My office is at home anyway, so that has made life easier during this.

The issues with the stock market falls are always very unpleasant when they happen and because they have been linked with health fears, it has been a really unsettling time for people. 

I have been helping my clients get set up from home for online food shopping deliveries; likewise, with prescription deliveries.

I have also been helping clients set up things like iPads over the phone, so that they can speak to family members – all those kinds of personal things. 

I am worried about my clients who are vulnerable, lonely, old or are poorly.

It has been those personal elements that I have been dealing with, as much as financial things. 

Will there be a lasting impact to the way we work?

I think people who have avoided technology in the past are more likely to embrace it now.

And people will hopefully have their priorities more grounded and realise the importance of health, family and of having quality-time. 

Hopefully, people will now know their neighbours a lot better, in communities, which I think is really important.
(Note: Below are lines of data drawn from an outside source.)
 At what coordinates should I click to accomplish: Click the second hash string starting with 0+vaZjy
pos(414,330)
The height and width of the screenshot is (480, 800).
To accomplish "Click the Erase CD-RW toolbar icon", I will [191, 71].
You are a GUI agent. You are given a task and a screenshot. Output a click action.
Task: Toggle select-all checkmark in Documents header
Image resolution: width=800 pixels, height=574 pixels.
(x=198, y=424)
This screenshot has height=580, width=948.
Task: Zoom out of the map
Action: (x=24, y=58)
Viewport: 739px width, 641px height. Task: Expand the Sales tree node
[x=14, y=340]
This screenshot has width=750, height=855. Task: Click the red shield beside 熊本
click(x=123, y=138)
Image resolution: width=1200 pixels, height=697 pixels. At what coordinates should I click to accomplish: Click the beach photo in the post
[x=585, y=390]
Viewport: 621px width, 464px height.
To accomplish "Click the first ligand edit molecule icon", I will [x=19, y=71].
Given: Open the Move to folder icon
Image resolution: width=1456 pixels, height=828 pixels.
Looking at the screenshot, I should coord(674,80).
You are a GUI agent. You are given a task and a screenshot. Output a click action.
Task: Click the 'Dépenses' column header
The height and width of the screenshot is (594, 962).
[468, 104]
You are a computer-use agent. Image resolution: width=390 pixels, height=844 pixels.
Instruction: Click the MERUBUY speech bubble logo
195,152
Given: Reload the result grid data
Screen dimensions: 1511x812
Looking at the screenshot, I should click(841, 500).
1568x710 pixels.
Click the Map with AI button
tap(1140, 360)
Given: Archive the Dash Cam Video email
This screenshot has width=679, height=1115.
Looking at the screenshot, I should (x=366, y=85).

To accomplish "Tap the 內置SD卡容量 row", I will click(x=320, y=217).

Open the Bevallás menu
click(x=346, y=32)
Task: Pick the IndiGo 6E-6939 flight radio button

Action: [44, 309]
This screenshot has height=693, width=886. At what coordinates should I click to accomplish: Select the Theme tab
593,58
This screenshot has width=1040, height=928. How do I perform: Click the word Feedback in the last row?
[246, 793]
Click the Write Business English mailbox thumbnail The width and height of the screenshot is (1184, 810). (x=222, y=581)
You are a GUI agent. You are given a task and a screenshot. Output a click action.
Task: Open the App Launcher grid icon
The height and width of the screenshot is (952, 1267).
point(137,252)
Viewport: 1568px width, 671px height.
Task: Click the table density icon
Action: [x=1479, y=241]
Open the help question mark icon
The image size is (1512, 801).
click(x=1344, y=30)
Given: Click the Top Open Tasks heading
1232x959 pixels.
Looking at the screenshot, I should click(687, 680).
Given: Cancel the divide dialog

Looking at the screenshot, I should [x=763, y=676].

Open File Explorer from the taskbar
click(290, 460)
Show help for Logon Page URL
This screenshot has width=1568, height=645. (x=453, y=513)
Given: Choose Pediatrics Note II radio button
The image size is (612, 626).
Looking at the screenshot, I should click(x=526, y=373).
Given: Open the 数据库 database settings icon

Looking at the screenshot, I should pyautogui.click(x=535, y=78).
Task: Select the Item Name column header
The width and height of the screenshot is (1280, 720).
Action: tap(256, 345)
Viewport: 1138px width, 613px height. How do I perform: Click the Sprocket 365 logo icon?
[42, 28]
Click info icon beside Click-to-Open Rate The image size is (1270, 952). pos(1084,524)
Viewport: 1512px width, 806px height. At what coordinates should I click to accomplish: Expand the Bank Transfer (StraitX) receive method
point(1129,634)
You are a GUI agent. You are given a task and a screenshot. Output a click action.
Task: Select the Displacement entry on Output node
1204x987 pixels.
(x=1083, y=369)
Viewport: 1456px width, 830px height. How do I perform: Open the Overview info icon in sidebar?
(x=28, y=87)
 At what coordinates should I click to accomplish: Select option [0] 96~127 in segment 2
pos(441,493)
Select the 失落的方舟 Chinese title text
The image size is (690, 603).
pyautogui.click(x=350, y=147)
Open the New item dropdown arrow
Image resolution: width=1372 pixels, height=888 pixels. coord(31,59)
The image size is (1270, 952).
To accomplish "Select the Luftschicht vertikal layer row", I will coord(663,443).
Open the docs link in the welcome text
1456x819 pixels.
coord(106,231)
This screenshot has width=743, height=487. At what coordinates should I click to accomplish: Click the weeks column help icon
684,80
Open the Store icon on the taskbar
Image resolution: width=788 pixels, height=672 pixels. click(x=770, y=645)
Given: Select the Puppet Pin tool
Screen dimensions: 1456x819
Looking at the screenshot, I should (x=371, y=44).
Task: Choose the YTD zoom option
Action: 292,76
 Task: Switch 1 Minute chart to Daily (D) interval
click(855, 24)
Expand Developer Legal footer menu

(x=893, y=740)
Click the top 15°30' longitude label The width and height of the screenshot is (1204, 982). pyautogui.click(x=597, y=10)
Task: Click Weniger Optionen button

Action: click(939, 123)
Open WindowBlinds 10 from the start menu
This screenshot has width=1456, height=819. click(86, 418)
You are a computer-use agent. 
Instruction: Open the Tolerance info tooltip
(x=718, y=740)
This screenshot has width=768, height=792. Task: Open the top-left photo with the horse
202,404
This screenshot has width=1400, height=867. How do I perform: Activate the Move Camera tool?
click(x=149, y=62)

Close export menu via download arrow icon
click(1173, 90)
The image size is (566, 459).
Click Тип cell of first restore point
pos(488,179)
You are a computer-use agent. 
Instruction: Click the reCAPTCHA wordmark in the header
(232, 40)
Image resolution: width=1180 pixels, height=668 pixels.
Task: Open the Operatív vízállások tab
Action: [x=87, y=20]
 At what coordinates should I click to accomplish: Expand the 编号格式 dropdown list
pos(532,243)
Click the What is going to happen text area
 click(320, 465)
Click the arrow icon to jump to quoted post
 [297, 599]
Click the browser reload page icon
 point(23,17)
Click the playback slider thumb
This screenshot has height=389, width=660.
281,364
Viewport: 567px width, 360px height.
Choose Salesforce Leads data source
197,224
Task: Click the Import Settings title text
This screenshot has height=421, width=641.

Local businesses and shops are thriving in many ways, as people appreciate the value of a good local butchers or greengrocers and how they have really been coming through for people. I hope that continues.

Can you compare this crisis to anything else?

I think we have seen times like these, market-wise. The dotcom bubble from 2000 was brutal, but it was quite isolated in a sense.

I had also only been advising then for a few years at that point, so what happened then was a new sensation.

I was not fully prepared and it was quite scary, but I was part of a big company, so I had more experienced advisers around me who could guide me.

With the banking crisis in 2008, it was about a lack of trust in the world at that time. You almost felt that people would never trust big institutions and banks again after that. 

With this current crisis, although markets have been terrible, everything that has been happening makes perfect sense to people.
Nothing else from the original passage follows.